Given task: Please rewrite everything from the line containing "Click the MG user avatar" down to the line containing "point(217,14)", renaming "Export preferences icon" to "Export settings icon" and leaving all else unchanged.

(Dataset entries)
============
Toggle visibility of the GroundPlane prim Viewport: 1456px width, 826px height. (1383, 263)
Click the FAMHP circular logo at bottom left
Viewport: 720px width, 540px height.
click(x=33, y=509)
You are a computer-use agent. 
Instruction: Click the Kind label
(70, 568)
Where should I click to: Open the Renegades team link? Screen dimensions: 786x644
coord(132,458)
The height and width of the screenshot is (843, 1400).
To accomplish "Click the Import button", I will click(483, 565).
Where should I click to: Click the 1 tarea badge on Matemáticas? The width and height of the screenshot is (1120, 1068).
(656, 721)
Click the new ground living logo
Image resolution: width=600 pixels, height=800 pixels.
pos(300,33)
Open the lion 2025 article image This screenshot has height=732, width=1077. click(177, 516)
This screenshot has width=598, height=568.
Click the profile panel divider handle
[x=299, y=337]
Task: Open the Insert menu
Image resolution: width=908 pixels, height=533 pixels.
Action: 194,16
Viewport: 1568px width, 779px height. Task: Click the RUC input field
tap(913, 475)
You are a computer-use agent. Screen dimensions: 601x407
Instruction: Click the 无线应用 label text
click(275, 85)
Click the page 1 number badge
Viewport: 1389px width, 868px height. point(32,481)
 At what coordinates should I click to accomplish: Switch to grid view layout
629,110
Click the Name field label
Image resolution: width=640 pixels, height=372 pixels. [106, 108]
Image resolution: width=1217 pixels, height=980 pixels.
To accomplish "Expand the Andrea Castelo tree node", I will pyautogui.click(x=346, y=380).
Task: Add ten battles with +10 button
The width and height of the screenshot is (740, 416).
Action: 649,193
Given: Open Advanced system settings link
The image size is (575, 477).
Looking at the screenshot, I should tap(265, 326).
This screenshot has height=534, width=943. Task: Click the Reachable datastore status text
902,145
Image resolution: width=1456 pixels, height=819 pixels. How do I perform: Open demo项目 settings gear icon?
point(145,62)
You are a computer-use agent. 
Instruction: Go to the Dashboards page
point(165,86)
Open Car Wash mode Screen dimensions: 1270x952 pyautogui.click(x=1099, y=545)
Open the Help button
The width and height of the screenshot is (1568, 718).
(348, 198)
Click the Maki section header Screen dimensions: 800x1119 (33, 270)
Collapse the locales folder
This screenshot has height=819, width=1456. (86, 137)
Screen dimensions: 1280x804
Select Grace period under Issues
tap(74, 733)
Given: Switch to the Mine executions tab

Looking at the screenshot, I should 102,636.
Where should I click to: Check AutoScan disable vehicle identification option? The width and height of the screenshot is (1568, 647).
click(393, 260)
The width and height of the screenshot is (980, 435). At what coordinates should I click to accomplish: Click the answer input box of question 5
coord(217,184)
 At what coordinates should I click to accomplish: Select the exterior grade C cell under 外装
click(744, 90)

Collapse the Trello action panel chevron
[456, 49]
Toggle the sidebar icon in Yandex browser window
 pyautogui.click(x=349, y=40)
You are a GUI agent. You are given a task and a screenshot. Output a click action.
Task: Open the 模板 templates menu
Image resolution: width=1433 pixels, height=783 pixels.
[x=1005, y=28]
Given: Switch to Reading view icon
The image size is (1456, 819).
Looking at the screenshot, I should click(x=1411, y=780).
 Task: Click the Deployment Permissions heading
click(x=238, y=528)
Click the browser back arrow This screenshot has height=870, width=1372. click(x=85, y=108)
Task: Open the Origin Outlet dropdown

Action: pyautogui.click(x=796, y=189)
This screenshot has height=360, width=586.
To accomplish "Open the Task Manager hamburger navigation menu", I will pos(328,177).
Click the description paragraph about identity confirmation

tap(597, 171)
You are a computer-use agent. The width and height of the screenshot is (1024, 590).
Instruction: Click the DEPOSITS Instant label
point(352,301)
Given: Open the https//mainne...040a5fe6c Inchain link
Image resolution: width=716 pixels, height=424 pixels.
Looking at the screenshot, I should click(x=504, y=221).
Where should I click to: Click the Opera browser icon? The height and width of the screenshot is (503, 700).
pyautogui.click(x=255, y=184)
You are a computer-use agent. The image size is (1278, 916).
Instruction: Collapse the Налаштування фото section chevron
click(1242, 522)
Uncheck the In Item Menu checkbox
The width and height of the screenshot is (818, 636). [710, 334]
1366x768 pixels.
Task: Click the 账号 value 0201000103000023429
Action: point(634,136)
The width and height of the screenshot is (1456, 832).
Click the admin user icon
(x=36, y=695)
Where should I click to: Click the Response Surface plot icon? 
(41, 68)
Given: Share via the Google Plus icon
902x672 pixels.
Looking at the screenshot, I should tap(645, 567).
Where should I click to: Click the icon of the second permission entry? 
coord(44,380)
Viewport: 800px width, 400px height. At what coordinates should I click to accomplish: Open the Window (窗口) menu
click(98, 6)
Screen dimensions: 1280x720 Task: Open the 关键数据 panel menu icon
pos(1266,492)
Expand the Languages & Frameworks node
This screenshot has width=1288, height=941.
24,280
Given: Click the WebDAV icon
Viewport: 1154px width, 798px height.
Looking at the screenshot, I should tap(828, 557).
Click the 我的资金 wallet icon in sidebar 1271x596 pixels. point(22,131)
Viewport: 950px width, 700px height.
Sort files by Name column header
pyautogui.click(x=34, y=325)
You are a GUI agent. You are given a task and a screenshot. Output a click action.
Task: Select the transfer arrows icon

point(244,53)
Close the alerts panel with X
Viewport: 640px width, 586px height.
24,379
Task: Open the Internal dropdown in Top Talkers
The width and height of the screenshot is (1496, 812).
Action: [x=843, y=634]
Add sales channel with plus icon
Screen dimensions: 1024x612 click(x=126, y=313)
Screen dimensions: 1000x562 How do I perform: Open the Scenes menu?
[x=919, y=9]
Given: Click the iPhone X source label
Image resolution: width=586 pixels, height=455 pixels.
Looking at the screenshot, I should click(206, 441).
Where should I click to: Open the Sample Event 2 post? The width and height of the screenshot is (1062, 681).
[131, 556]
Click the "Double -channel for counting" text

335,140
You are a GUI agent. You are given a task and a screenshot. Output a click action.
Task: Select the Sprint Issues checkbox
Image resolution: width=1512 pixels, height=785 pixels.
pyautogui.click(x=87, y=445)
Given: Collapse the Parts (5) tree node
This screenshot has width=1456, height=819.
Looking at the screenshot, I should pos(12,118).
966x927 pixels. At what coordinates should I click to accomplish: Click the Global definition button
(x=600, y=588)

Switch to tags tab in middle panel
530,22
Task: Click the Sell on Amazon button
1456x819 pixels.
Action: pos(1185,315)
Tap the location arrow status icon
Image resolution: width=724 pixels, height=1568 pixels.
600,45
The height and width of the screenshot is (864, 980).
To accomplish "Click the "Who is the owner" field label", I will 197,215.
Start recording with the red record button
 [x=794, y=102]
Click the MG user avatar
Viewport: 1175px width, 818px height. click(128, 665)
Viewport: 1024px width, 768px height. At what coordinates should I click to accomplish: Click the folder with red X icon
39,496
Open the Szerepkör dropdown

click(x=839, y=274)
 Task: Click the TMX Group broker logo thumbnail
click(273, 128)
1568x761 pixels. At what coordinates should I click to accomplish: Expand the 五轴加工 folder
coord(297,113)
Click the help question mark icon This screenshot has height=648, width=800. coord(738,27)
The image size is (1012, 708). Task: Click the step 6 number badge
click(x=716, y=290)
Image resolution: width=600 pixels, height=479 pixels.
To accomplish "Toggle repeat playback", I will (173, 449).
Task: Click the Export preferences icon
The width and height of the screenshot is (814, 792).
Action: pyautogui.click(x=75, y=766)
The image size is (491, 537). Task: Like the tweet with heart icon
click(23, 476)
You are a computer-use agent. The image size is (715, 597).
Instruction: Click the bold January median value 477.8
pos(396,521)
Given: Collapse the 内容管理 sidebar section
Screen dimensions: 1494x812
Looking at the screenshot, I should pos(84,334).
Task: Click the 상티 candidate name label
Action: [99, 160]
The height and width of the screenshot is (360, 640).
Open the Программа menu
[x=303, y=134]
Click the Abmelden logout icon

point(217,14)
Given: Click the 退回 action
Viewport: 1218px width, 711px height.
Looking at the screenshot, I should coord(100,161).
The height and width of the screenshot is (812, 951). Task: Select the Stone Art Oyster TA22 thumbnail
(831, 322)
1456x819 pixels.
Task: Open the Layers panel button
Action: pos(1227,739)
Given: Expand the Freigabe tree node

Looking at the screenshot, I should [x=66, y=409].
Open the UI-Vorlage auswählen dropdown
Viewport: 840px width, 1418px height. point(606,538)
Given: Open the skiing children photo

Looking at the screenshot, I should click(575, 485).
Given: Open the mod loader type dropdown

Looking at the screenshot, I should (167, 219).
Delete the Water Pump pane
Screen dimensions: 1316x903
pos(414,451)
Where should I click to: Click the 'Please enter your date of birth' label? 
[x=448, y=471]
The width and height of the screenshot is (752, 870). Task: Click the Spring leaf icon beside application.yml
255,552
============
Full answer:
Click the MG user avatar
Viewport: 1175px width, 818px height. click(128, 665)
Viewport: 1024px width, 768px height. At what coordinates should I click to accomplish: Click the folder with red X icon
39,496
Open the Szerepkör dropdown

click(x=839, y=274)
 Task: Click the TMX Group broker logo thumbnail
click(273, 128)
1568x761 pixels. At what coordinates should I click to accomplish: Expand the 五轴加工 folder
coord(297,113)
Click the help question mark icon This screenshot has height=648, width=800. coord(738,27)
The image size is (1012, 708). Task: Click the step 6 number badge
click(x=716, y=290)
Image resolution: width=600 pixels, height=479 pixels.
To accomplish "Toggle repeat playback", I will (173, 449).
Task: Click the Export settings icon
The width and height of the screenshot is (814, 792).
Action: pyautogui.click(x=75, y=766)
The image size is (491, 537). Task: Like the tweet with heart icon
click(23, 476)
You are a computer-use agent. The image size is (715, 597).
Instruction: Click the bold January median value 477.8
pos(396,521)
Given: Collapse the 内容管理 sidebar section
Screen dimensions: 1494x812
Looking at the screenshot, I should pos(84,334).
Task: Click the 상티 candidate name label
Action: [99, 160]
The height and width of the screenshot is (360, 640).
Open the Программа menu
[x=303, y=134]
Click the Abmelden logout icon

point(217,14)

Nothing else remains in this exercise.